### WORK INSTRUCTION
In the passage below on students' emotional needs, rewrite the paragraph that begins "Incorporating student voice permeates" as a short bulleted list that keeps its main facts.

### SUPPLIED PASSAGE
[Start of Attachment]

Taking Care of Students’ Emotional Needs by Giving Them a Voice
Key Practice: Working with students to “find their voice” when it comes to dealing with conflict and pursuing non-violent solutions to problems.
“Students come to us with a lot of responsibilities and challenges. For many kids, it becomes possible to achieve their full academic potential only when their emotional needs are being met at school.” As an educator, it can be one of the most heartbreaking challenges of the job. For Build the Future Education Collaborative, facing this challenge head on was imperative to achieving their mission of helping urban and low-income students “further their achievement, advancement, and joy in school, society, and life.”
It’s why Build the Future’s leadership team decided to make taking care of their students’ emotional needs a top priority. Build the Future, which supports the Freire Charter Middle School, Freire Charter High School, and TECH Freire Charter School in Philadelphia, as well as the Freire Charter School Wilmington, has unique challenges in each of its respective cities. But the needs of its students are similar when it comes to staffing its schools with adequate mental health services.
“Our students come to us at critical periods in their development when they are learning about themselves, their peers, their family, and how society perceives them, all while trying to master algebra, science, and language arts,” said Kelly Davenport, the executive director of Build the Future. “Our approach is to help the student grow from multiple angles—academic, emotional, and social.”
It’s a common theme across all their schools. Each school is unique, but all are connected by the shared mental health services and emotional learning that goes on, from starting a peer mediation program to bringing in more full-time counselors.
They’ve even tapped the local universities in Philadelphia to bring in marriage and family therapy Master’s students who work under experienced therapists at each school to address student needs while gaining experience.
“It’s a win-win,” said Davenport. “They need clinical hours, and we desperately need the help.”
Bringing in more “grown-ups” helps, especially when it’s rooted in empowering students, which has a ripple effect.
“If you call the school right now, a kid will answer – we actually have student interns working [this summer]!” said Dave Shahriari, the CEO of TECH Freire Charter School.
Students also attend board meetings and are able to email administrators about anything they’re feeling.
“The more ownership that kids have over the building, the stronger that school is going to be. When we interview teacher candidates, we don’t make an offer unless we have two students who say, ‘This is a good person to be here,’” said Shahriari.
Incorporating student voice permeates every aspect of student life – all the way from academics to the school’s peer mediation program. Build the Future’s peer mediation program aims to teach students how to resolve their conflicts without using violence, with two student mediators working with two disputants. They’ve found some of their strongest mediators are students who’ve faced conflict before.
“They have the biggest impact,” said Shahriari. “It’s a framework for bringing students to the table, instead of the hallway.”
“They learn to embrace conflict as a way to grow,” said Davenport. “They advocate for themselves, but learn to compromise. Everyone benefits.”

[End of Attachment]

### EXERCISE DATA
[Start of Attachment]

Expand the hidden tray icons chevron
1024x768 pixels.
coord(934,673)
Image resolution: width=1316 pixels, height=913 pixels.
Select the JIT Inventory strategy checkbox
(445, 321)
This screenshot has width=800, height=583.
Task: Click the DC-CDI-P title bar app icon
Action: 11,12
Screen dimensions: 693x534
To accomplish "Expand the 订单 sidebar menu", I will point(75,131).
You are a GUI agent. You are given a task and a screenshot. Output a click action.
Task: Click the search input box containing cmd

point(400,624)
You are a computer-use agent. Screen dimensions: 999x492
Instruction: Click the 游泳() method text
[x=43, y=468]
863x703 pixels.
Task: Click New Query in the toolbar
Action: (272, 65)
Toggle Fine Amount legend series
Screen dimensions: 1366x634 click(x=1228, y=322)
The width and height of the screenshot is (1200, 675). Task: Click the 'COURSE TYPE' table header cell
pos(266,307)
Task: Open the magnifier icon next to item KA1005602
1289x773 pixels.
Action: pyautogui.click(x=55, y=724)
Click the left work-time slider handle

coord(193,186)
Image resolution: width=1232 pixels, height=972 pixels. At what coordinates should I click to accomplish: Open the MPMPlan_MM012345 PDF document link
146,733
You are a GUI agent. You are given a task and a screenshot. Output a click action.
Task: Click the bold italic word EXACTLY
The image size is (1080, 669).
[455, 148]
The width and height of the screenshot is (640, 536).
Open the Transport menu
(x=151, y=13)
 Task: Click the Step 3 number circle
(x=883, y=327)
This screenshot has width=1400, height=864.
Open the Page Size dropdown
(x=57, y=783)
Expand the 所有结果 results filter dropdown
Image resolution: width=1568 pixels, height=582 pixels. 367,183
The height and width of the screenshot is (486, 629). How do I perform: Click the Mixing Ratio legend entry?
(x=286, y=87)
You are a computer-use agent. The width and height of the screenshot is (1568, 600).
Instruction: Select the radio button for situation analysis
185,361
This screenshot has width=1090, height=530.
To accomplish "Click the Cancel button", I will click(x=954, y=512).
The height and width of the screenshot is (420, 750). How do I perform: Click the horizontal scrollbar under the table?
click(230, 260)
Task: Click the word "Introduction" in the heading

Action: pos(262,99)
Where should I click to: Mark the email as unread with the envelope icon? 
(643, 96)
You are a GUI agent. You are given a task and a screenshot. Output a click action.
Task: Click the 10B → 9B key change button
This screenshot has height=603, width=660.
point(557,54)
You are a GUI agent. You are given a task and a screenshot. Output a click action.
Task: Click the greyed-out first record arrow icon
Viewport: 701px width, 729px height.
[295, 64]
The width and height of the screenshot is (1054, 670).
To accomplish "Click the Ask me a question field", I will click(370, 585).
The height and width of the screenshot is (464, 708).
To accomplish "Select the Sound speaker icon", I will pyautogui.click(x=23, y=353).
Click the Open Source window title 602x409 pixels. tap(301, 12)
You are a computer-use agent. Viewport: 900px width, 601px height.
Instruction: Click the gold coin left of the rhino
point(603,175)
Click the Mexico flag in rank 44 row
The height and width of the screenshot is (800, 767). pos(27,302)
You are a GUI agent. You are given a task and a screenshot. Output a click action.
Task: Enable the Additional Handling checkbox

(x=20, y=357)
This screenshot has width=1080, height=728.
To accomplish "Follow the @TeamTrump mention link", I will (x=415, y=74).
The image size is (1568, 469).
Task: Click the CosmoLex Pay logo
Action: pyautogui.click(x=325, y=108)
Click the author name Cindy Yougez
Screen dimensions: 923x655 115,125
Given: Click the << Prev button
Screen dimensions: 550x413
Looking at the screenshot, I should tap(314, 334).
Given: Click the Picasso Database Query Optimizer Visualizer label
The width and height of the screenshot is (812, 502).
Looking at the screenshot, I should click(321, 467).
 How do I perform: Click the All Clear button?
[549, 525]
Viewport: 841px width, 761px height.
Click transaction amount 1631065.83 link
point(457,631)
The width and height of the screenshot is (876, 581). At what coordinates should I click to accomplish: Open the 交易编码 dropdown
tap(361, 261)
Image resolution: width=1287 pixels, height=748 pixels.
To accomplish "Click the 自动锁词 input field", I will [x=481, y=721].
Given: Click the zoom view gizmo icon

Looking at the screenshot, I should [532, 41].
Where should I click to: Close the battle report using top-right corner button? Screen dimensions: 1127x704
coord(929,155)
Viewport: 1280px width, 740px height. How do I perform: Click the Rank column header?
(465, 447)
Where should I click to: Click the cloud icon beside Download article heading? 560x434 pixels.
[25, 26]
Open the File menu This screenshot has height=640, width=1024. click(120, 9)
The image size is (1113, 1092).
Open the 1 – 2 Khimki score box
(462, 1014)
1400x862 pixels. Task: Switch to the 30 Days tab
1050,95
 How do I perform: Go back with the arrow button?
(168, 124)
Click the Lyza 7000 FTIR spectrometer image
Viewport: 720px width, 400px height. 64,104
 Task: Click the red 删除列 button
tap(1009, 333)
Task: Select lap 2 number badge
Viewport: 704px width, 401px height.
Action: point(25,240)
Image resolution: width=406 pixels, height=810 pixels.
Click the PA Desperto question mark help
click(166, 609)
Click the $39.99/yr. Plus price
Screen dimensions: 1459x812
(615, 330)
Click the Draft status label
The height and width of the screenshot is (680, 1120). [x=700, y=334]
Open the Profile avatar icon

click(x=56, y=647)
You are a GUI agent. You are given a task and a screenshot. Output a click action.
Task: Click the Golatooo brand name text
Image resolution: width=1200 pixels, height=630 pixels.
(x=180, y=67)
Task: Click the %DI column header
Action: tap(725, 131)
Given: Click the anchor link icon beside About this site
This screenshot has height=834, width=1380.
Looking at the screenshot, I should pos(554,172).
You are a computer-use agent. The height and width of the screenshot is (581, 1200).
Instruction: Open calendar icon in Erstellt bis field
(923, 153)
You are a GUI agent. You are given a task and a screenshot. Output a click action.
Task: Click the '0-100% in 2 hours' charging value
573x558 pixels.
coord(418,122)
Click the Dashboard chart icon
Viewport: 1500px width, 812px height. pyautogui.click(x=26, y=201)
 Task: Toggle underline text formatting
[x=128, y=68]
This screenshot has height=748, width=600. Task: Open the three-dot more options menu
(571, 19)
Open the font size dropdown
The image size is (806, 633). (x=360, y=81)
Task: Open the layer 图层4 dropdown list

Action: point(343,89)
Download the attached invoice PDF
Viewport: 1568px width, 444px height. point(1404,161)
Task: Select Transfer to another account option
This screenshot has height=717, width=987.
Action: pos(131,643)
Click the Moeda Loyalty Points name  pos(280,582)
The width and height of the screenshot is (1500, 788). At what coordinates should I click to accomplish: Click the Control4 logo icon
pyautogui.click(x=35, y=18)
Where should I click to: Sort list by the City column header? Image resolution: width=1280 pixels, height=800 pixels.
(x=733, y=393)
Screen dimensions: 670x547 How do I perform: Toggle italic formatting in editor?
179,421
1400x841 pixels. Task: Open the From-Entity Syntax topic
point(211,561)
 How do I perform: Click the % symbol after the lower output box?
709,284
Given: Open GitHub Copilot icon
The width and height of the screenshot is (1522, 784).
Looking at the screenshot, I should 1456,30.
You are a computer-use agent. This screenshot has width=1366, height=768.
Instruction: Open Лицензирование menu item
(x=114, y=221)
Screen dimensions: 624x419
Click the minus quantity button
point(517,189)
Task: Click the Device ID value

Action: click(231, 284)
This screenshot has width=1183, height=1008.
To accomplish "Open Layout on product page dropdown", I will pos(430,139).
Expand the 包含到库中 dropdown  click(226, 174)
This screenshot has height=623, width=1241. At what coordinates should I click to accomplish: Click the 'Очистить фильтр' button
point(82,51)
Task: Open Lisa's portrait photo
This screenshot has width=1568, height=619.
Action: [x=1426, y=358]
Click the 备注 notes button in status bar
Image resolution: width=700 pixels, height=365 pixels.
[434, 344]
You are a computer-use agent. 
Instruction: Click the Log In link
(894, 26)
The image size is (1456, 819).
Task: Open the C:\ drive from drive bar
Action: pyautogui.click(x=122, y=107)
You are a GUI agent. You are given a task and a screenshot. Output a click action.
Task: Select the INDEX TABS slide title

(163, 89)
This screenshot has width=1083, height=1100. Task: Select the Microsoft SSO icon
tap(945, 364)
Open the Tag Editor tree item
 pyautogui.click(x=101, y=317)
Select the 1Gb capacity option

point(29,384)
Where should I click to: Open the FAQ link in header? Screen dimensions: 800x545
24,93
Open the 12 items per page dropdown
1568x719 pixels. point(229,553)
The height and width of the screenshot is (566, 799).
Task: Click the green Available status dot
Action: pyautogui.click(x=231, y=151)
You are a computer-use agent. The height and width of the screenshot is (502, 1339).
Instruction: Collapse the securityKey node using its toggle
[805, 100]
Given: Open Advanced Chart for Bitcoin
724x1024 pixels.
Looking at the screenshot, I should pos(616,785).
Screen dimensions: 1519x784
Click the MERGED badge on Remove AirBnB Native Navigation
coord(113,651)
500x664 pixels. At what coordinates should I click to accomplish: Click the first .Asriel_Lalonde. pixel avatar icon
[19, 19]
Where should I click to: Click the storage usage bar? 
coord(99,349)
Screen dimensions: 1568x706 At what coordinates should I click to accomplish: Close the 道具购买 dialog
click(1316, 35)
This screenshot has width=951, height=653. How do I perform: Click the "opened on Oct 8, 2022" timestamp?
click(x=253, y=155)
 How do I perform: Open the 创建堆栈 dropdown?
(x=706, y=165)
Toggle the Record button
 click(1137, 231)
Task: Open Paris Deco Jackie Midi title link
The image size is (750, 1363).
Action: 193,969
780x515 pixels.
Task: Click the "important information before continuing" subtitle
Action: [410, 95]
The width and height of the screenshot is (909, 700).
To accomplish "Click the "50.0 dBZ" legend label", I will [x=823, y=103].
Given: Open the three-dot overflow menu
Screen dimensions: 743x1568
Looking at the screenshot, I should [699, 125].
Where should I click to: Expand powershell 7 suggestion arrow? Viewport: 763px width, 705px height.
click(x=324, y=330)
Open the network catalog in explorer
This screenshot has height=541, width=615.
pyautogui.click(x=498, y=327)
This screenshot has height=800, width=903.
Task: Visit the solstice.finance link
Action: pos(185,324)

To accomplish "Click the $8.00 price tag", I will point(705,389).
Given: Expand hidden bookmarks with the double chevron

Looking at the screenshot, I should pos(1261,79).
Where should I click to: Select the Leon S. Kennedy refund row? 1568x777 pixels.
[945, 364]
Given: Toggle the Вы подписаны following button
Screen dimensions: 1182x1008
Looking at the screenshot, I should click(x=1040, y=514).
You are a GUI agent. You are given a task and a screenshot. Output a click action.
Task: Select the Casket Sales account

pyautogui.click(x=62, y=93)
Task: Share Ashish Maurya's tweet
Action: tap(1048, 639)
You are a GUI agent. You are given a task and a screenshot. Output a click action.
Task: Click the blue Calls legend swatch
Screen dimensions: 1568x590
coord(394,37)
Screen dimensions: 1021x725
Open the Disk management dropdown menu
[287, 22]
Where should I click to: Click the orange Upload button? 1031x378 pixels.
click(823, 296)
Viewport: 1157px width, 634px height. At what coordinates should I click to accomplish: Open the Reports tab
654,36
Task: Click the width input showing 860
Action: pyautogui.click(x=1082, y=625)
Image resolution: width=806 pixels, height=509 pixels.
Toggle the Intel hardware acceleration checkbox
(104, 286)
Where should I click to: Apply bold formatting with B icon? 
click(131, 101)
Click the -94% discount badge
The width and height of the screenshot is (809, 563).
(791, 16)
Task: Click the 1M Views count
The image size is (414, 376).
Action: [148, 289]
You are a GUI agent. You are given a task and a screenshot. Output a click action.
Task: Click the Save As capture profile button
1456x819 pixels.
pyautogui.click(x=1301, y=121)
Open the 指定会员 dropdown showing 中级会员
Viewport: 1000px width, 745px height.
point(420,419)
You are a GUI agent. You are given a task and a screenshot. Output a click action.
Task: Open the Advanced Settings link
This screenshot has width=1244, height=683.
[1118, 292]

[End of Attachment]

### ANSWER TO THE PROBLEM
- Student voice is part of every aspect of student life, from academics to peer mediation.
- Build the Future's peer mediation program teaches students to resolve conflicts without violence.
- Each mediation pairs two student mediators with two disputants.
- Some of the strongest mediators are students who have faced conflict before.